Pour essayer de résumer les éléments essentiels de cette enquête, il faut tout d'abord noter que les conditions d'observation, telles qu'elles sont rapportées par le témoin, auraient été très bonnes :
en plein jour, durant plusieurs minutes, à proximité immédiate, avec examen sous plusieurs angles, latéralement et en hauteur, etc... La non-identification du phénomène par le témoin ne semble pas, dans ce cas, pouvoir résulter de confusions superficielles, de détails ; s'il a fait une méprise, elle ne peut qu'être énorme, fondamentale, absolue.

Parallèlement l'analyse du discours et du comportement de cette personne, telle qu'elle a été faite en VI, n'a rien révélé qui puisse être considéré comme symptomatique d'une propension particulière à une distorsion aussi profonde de la perception ou de la mémorisation. A ce stade, aucun indice raisonnable ne permet de rejeter le témoignage. En retour l'unicité du témoin interdit toute analyse de cohérence inter-témoignage, qui eût fourni un certain degré de confirmation. D'autres voies ont été explorées par exemple en essayant d'interpréter certains détails du témoignage ( une hypothèse peut-être intéressante a été fournie en VIII.4 ) ou en procédant à des analyses biochimiques sur l'environnement, mais ce dernier point n'a guère apporté de résultats tangibles en raison de conditions défavorables de prélèvement et de conservation : les plants avaient été déterrés peu après et les premiers prélèvements n'avaient pas été conservés à assez basse température : aucune conclusion n'a pu être tirée de ces analyses.

Une fois de plus deux niveaux de problèmes sont apparus d'une part les techniques de prélèvements et de conservation, d'autre part les possibilités d'interprétation claire et non ambiguë des résultats obtenus. Bien que le premier niveau conditionne le second, il ne le détermine pas entièrement. Même lorsque les prélèvements ont pu être faits dans des conditions adéquates, les interprétations restent délicates en raison du manque d'études systématiques visant à caractériser les déséquilibres physiologiques. Il suffit pour illustrer cette idée de rappeler l'enquête 81/01 ( Note Technique n° 16 ). Pour rendre une telle démarche productive, il faut aussi entreprendre un programme d'études de caractérisation des perturbations.

§ **DONNÉES FOURNIES**:
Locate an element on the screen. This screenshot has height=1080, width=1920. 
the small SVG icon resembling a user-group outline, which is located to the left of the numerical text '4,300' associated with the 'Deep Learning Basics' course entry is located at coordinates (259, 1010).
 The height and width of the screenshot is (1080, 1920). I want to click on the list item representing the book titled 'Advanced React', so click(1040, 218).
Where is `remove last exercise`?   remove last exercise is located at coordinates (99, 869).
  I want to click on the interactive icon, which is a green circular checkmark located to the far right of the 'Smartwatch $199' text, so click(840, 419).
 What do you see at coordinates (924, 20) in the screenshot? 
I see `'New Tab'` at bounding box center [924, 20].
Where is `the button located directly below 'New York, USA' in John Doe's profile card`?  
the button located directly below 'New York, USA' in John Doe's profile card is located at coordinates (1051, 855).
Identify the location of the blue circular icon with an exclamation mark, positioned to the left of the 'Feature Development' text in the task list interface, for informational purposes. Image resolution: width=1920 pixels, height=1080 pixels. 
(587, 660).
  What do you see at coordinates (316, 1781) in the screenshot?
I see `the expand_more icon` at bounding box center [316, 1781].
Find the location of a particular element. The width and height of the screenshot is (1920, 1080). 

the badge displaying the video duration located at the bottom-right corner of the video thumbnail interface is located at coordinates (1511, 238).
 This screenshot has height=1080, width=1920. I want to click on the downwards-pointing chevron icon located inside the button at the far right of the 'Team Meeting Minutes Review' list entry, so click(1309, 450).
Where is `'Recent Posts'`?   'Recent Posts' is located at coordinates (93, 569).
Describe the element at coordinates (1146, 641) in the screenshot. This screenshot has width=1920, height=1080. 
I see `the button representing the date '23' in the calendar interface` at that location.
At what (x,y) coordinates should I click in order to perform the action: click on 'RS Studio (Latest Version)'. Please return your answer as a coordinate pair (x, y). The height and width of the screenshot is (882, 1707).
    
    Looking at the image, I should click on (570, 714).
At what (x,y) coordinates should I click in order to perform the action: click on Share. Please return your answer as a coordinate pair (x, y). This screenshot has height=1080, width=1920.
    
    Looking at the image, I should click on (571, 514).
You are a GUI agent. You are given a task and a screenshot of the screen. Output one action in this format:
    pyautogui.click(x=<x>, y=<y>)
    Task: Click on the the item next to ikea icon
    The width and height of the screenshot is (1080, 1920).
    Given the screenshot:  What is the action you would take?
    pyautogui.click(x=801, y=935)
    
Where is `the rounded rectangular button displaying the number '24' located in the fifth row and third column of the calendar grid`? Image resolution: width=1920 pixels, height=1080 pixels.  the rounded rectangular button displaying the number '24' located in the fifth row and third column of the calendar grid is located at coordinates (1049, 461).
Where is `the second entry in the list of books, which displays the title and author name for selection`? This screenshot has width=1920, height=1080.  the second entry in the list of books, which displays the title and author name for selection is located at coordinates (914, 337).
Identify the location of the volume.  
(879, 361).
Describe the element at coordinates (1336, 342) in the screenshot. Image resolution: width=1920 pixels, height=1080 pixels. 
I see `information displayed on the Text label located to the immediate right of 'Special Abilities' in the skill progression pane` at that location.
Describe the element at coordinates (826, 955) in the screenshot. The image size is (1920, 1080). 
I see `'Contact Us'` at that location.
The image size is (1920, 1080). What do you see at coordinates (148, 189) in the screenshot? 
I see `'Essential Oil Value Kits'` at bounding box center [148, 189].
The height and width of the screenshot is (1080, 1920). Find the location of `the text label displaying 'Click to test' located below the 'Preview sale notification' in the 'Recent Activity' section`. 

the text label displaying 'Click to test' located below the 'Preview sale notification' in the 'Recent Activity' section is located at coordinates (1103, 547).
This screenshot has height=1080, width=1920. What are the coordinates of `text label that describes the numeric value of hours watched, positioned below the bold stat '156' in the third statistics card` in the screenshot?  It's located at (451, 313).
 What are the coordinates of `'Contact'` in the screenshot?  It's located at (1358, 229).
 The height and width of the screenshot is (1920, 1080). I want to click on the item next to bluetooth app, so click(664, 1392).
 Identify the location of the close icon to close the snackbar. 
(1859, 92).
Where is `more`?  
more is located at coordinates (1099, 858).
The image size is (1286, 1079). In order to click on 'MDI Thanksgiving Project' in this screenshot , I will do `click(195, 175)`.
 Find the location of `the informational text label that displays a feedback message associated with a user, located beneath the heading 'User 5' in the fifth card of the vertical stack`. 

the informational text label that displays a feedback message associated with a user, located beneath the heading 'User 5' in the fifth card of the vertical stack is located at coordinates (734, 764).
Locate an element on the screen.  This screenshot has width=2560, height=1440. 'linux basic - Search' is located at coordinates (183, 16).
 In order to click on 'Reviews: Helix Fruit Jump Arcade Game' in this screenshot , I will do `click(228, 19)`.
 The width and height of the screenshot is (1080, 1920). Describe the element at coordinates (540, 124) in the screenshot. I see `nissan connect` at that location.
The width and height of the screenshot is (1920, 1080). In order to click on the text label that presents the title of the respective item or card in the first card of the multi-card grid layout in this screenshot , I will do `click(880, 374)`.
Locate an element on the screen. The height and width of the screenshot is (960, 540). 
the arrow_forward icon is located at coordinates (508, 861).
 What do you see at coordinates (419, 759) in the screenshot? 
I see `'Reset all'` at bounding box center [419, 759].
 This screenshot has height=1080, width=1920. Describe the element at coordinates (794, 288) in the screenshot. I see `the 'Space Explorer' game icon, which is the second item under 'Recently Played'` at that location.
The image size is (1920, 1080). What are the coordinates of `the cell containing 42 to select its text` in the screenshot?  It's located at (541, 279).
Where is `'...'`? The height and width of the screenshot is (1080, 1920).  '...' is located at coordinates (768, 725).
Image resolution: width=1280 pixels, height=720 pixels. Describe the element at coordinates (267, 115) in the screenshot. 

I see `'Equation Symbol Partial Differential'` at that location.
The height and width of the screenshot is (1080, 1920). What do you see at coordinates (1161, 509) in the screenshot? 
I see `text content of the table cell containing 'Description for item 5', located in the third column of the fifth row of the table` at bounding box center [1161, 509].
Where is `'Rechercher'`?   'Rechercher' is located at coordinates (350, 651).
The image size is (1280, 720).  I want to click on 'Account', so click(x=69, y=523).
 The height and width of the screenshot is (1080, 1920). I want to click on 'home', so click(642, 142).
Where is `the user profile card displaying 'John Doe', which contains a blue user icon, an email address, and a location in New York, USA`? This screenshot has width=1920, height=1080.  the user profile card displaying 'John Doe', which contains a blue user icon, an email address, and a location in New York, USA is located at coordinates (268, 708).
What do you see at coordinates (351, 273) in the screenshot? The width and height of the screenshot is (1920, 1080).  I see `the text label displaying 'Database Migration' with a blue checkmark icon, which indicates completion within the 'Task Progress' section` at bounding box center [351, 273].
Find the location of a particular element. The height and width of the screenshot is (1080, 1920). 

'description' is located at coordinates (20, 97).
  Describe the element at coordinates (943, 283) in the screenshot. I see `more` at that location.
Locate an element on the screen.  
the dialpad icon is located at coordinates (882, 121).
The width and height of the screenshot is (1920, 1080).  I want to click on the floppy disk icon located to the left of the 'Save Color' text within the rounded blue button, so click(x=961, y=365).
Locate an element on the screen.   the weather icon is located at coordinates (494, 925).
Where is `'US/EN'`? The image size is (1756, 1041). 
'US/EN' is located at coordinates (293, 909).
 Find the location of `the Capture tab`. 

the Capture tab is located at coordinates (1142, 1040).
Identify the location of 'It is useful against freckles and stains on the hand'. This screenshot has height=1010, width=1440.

§ **CONSIGNE 1**:
Répondez à ces questions sur l'extrait sur l'enquête, une réponse par ligne :
(a) À quel moment de la journée l'observation aurait-elle eu lieu ?
(b) À quelle température les premiers prélèvements n'avaient-ils pas été conservés ?
(c) Quelle enquête est rappelée pour illustrer la difficulté des interprétations, et dans quelle note technique ?
§ **CONSIGNE 2**: Donnez la suite de l'extrait sur l'enquête, en commençant après sa dernière phrase.
Les items n'interviennent pas dans ce travail.

§ **ZONE DE RÉPONSE 1**:
(a) En plein jour.
(b) Ils n'avaient pas été conservés à une température assez basse.
(c) L'enquête 81/01, dans la Note Technique n° 16.

§ **ZONE DE RÉPONSE 2**:
Bien sûr, ceci permettra d'abord de reconnaître des phénomènes classiques qui auront été préalablement simulés. Mais si on est confronté à un phénomène véritablement original ayant produit des perturbations non encore référencées ?

Le problème ne se posera alors plus vraiment au niveau de l'interprétation du cas particulier, mais plutôt à celui de l'analyse comparative des données répétées : dans le cas d'un phénomène nouveau, sa répétitivité sera une condition essentielle de la recherche, et sa fréquence devrait rythmer les progrès. Le moins que l'on puisse dire c'est que parmi les cas étudiés par le GEPAN et qui pourraient éventuellement rentrer dans cette catégorie ( enquêtes 81/02, 81/01, 82/06 dans les Notes Techniques 11, 16 et 17 ), les différences sont très grandes : forme, couleur, consistance apparente, bruit, etc..., presque tout diffère. Rien ne permet d'affirmer qu'il s'agisse de phénomènes analogues et encore moins d'un même phénomène qui se répète.